• _Information given_
──────────────────────────────

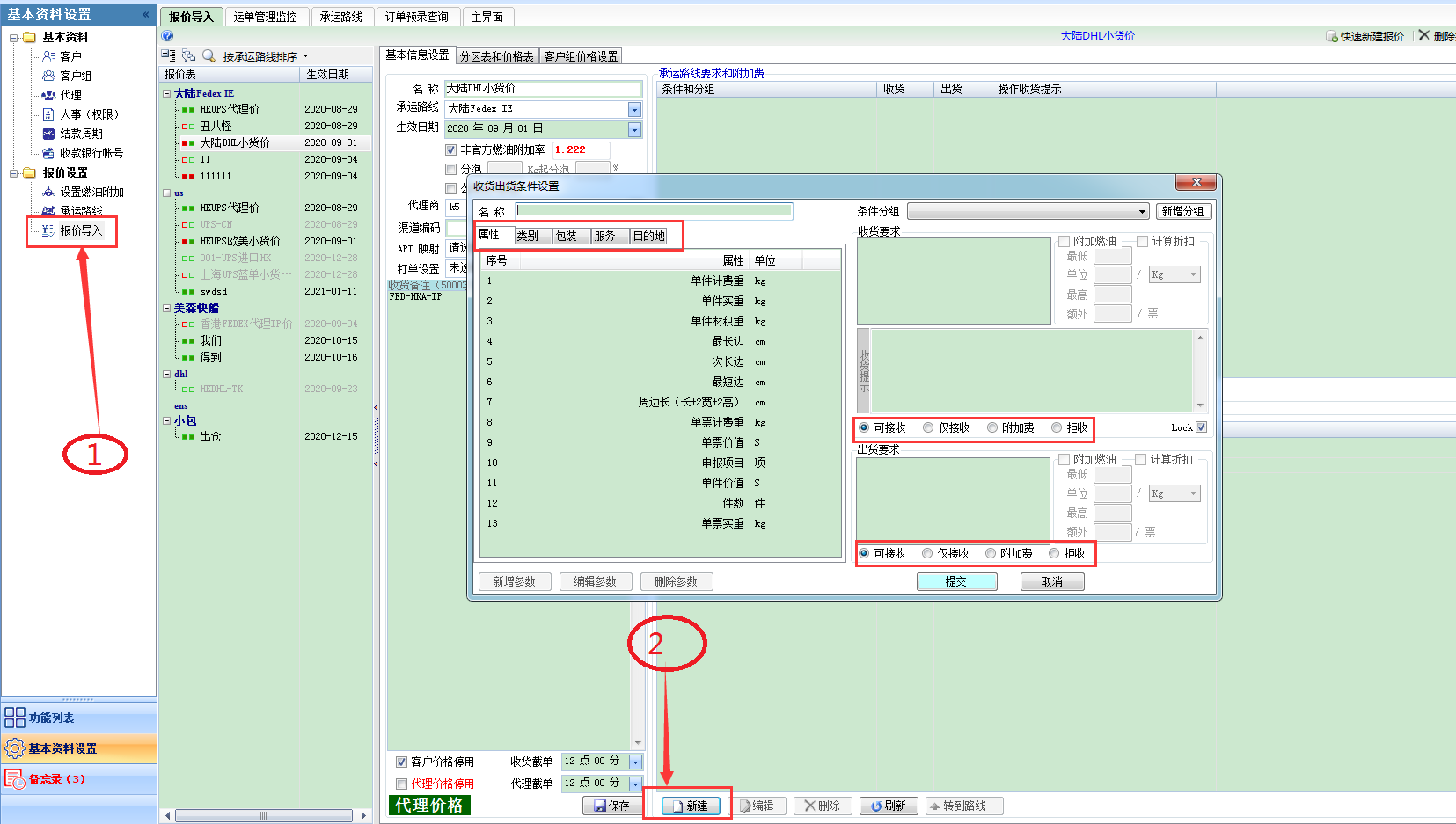Screen dimensions: 1456x824
Task: Click the tree structure icon above 报价表
Action: pyautogui.click(x=188, y=55)
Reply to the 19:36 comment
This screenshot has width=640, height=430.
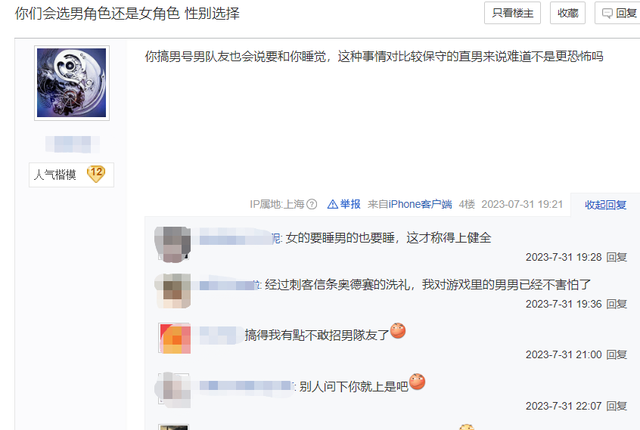[617, 304]
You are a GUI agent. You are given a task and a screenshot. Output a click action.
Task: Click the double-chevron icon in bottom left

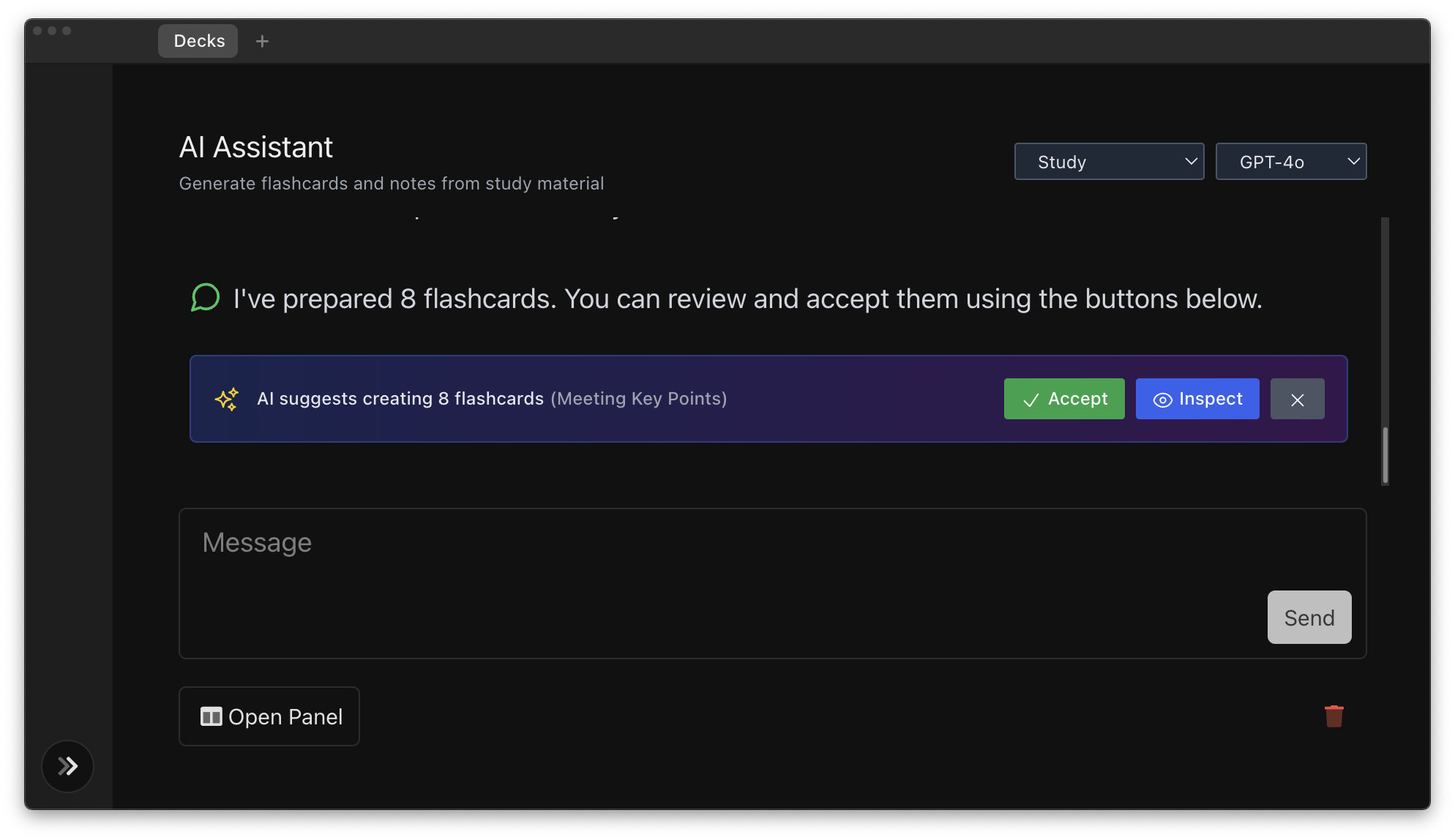pos(67,766)
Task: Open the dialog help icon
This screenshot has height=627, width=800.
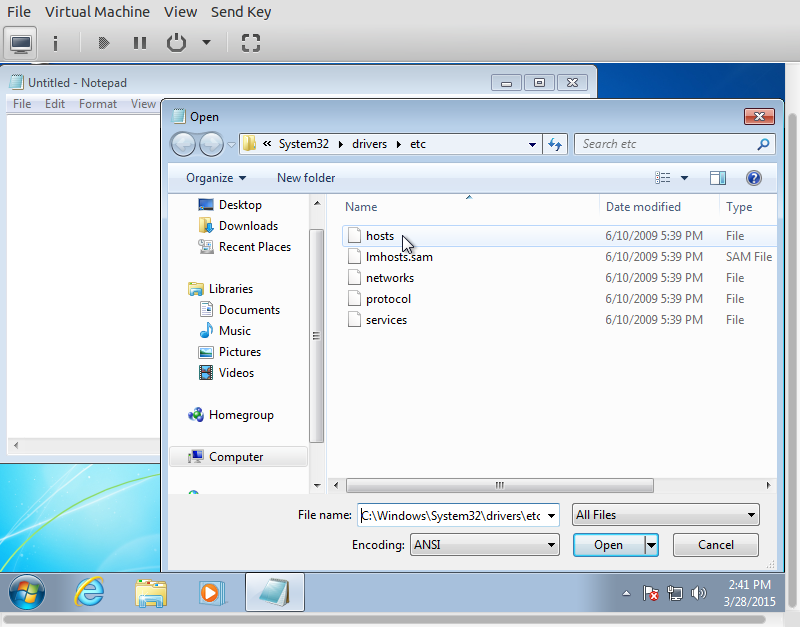Action: tap(754, 178)
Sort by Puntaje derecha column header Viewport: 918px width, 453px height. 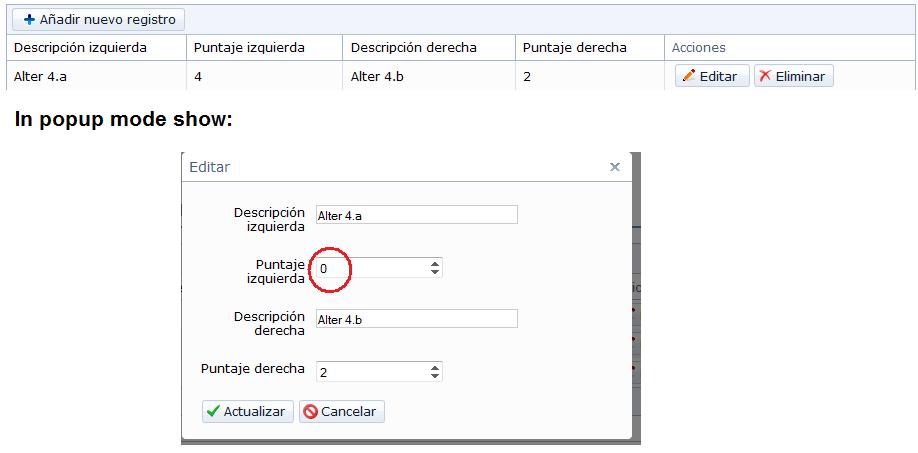coord(574,48)
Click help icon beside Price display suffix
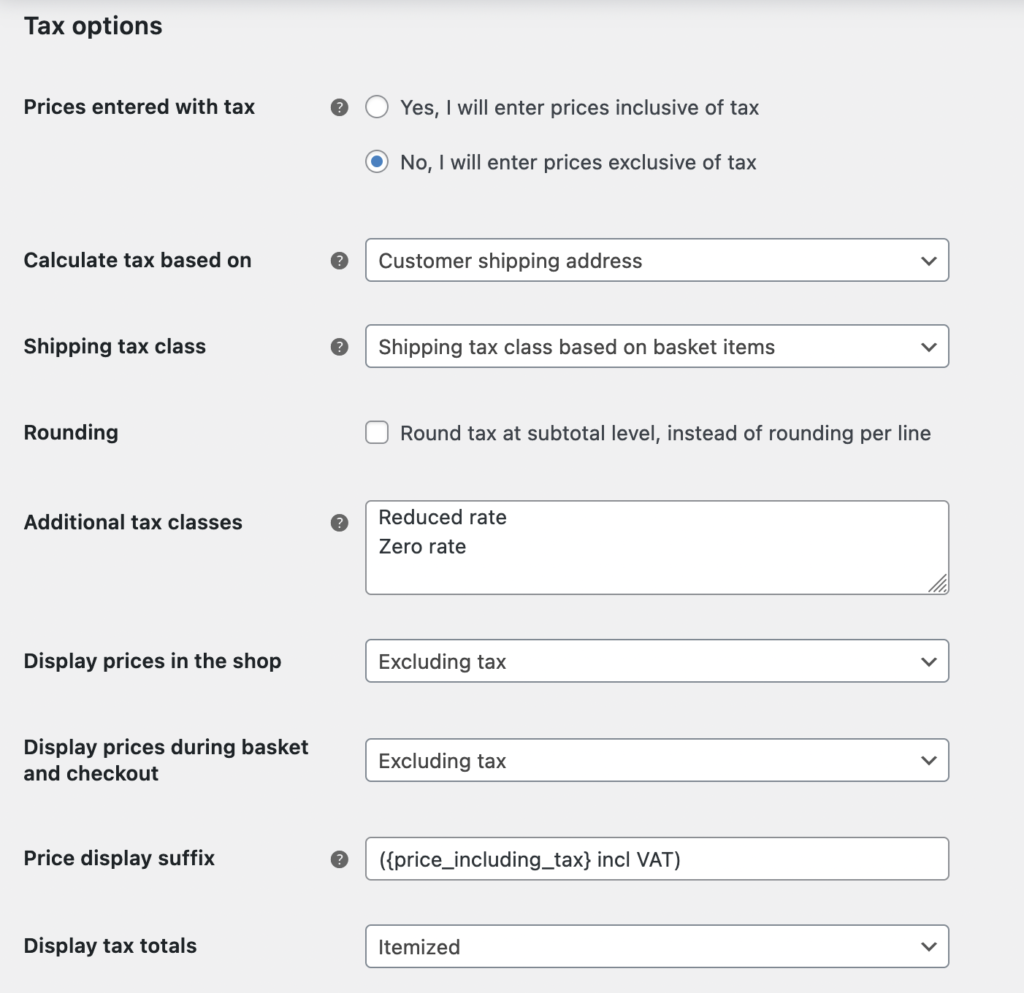Viewport: 1024px width, 993px height. (340, 859)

──────────────────────────────

Could you convert the rows from the first line up to and including the line with "pos(67,766)" into a JSON list of strings, one string per line, skipping blank lines and leaving out the pictures?

• _Right answer_
[
  "Screen dimensions: 1456x824",
  "Task: Click the tree structure icon above 报价表",
  "Action: pyautogui.click(x=188, y=55)",
  "Reply to the 19:36 comment",
  "This screenshot has width=640, height=430.",
  "[617, 304]",
  "You are a GUI agent. You are given a task and a screenshot. Output a click action.",
  "Task: Click the double-chevron icon in bottom left",
  "pos(67,766)"
]